### [Data provided]
================

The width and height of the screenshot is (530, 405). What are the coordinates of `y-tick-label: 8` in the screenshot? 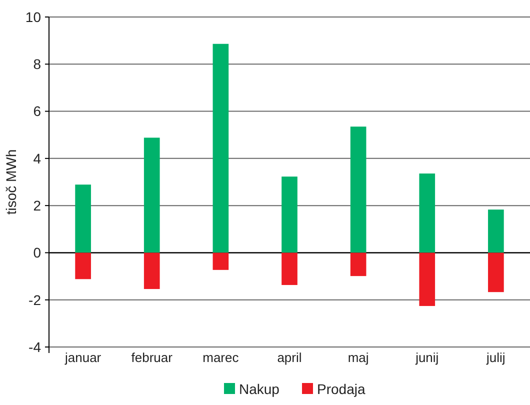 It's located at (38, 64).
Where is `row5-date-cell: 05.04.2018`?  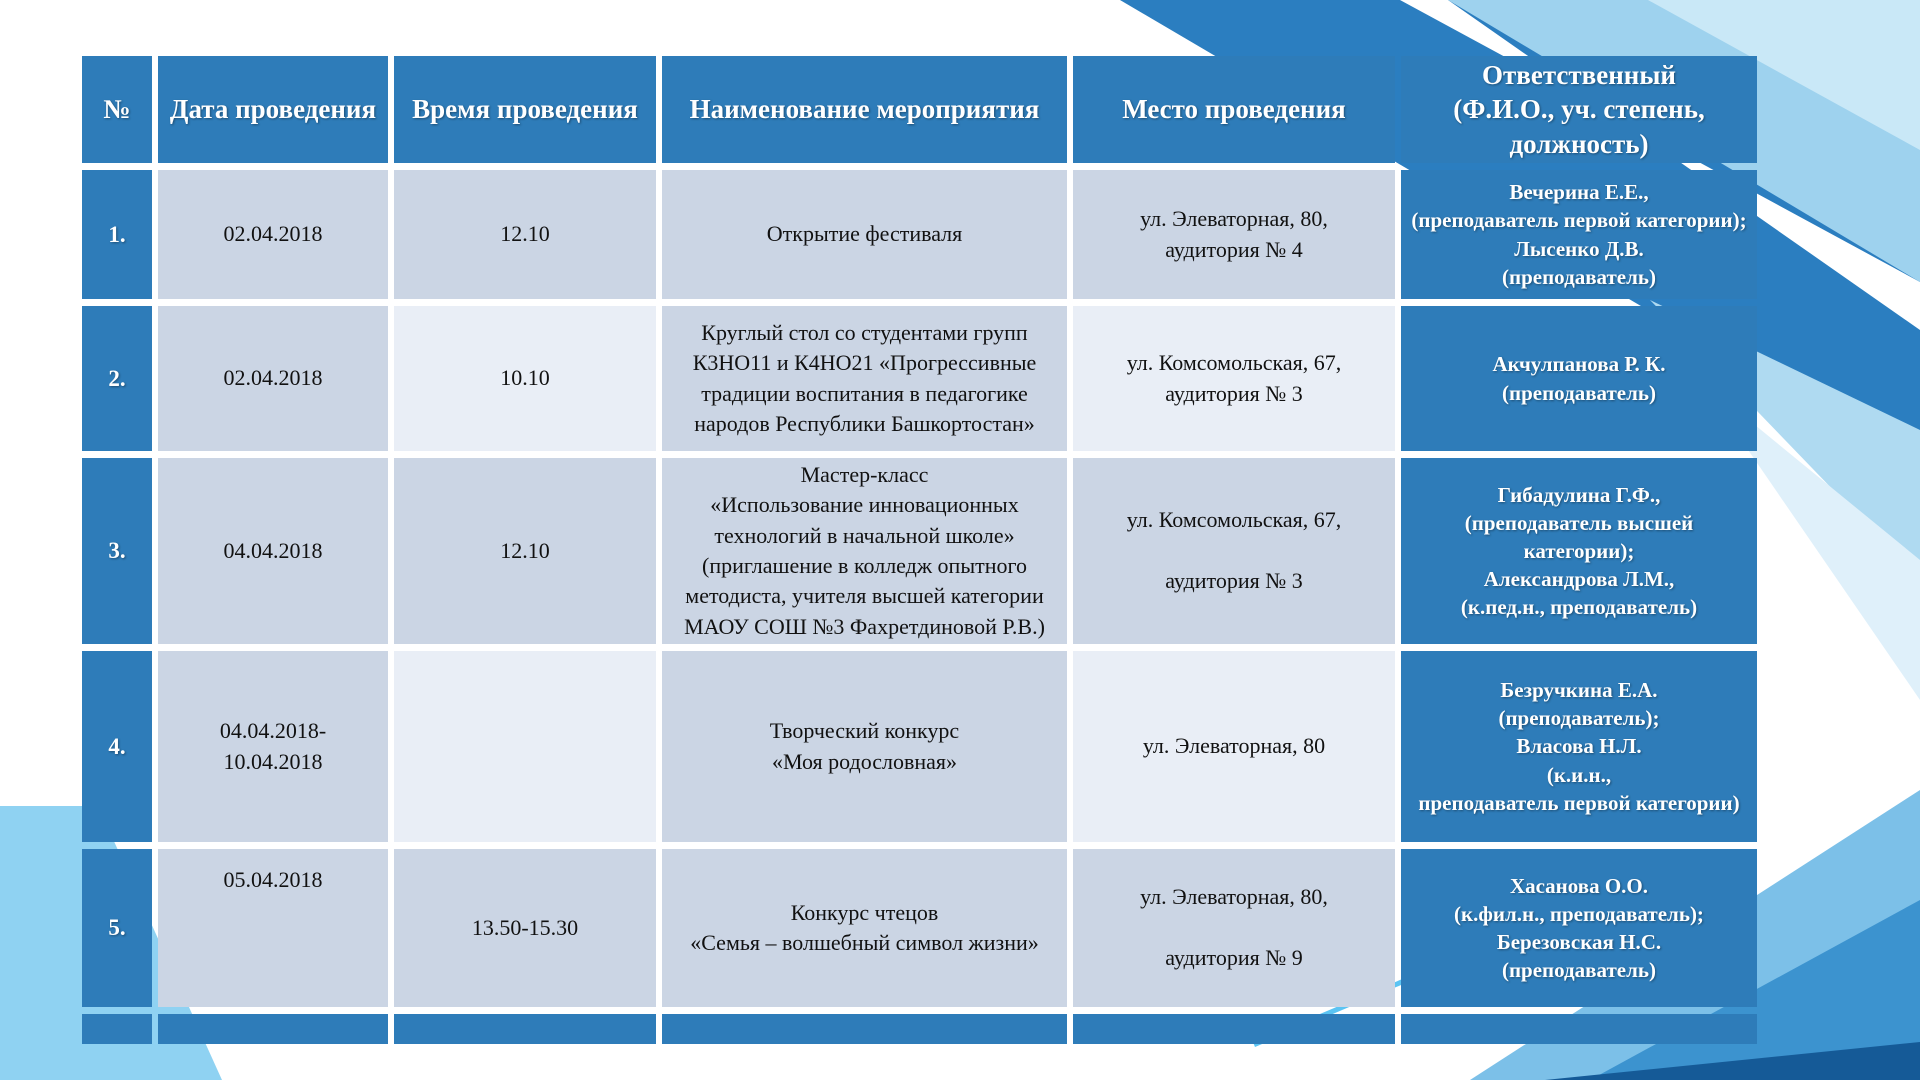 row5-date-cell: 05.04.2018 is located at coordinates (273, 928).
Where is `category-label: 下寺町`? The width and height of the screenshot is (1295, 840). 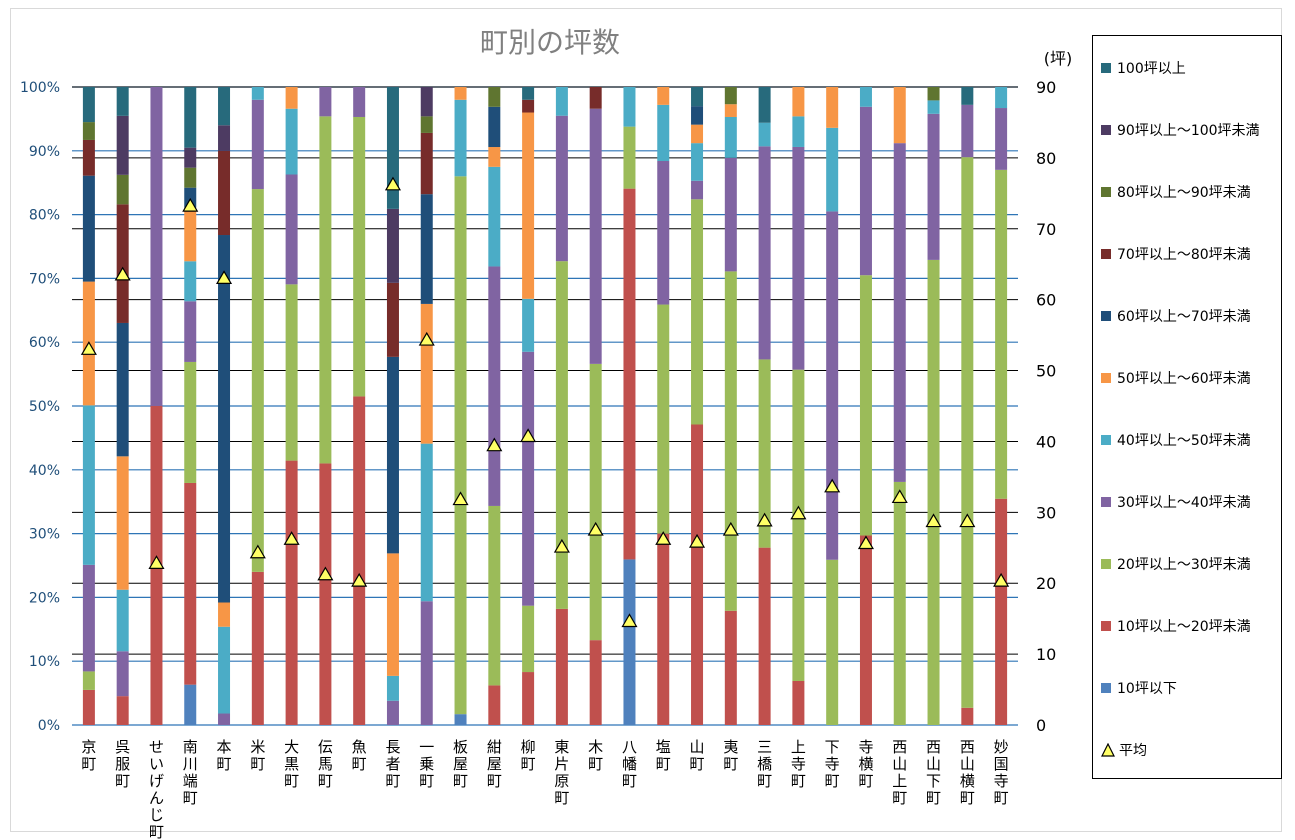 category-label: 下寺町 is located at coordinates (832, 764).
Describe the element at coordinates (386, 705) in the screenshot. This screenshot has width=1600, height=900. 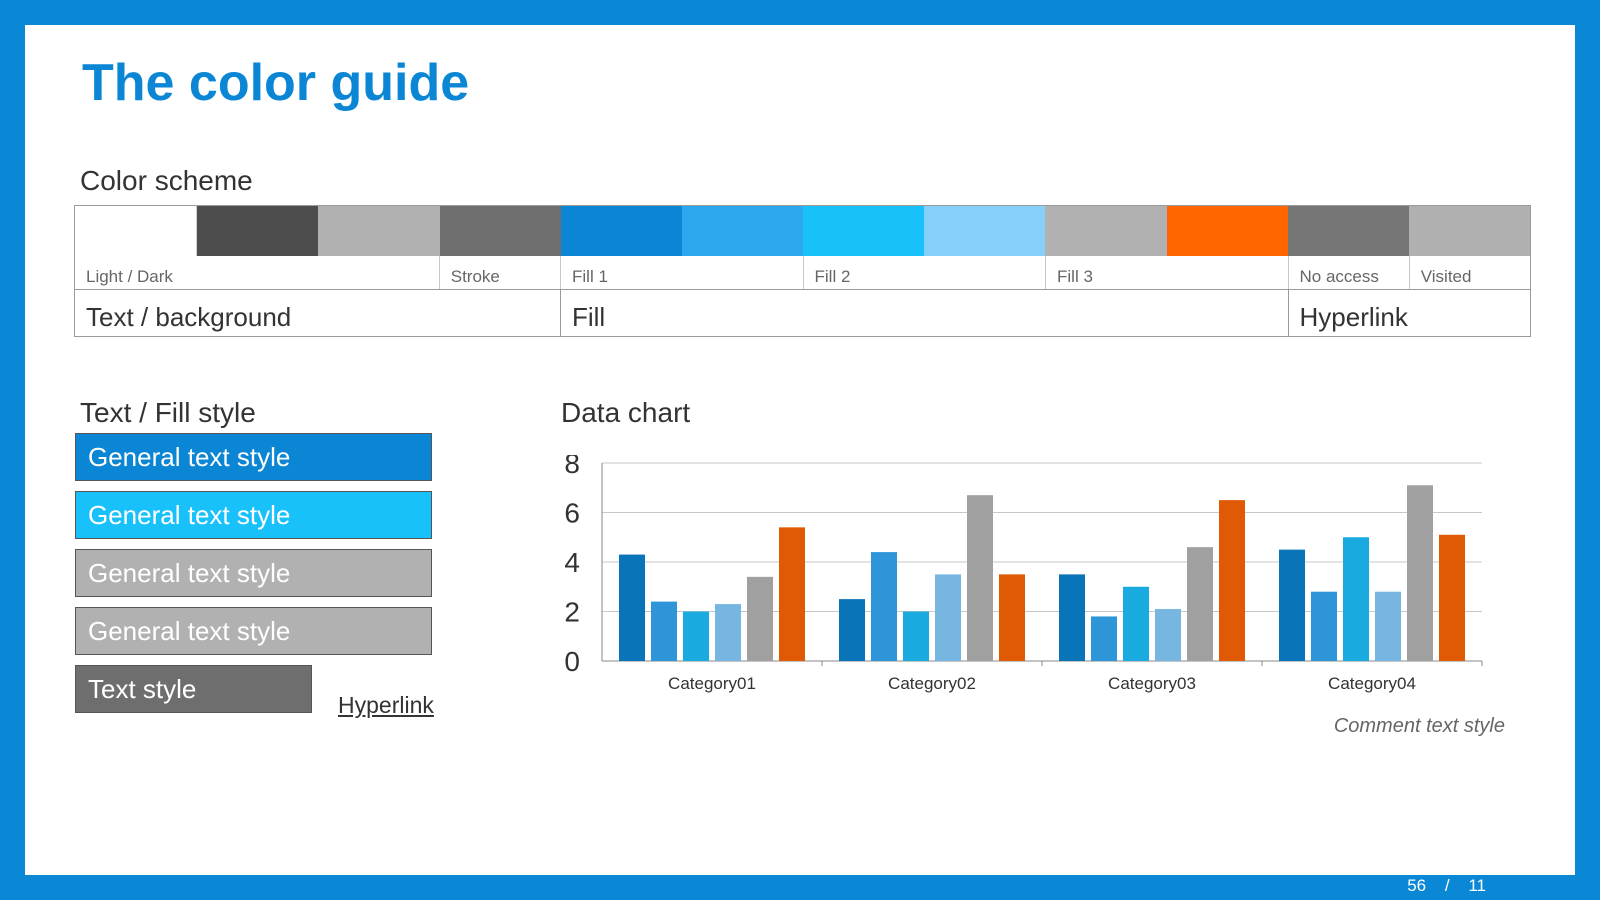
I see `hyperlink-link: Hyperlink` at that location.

================

### [The task]
Convert the records into a Markdown table with the columns Row and Line, starting at the line that contains "Describe the element" and continuing through the end of the records. Number each row, skip blank lines, and leave the pictures out.

### [Completed task]
| Row | Line |
|---|---|
| 1 | Describe the element at coordinates (386, 705) in the screenshot. This screenshot has width=1600, height=900.  |
| 2 | I see `hyperlink-link: Hyperlink` at that location. |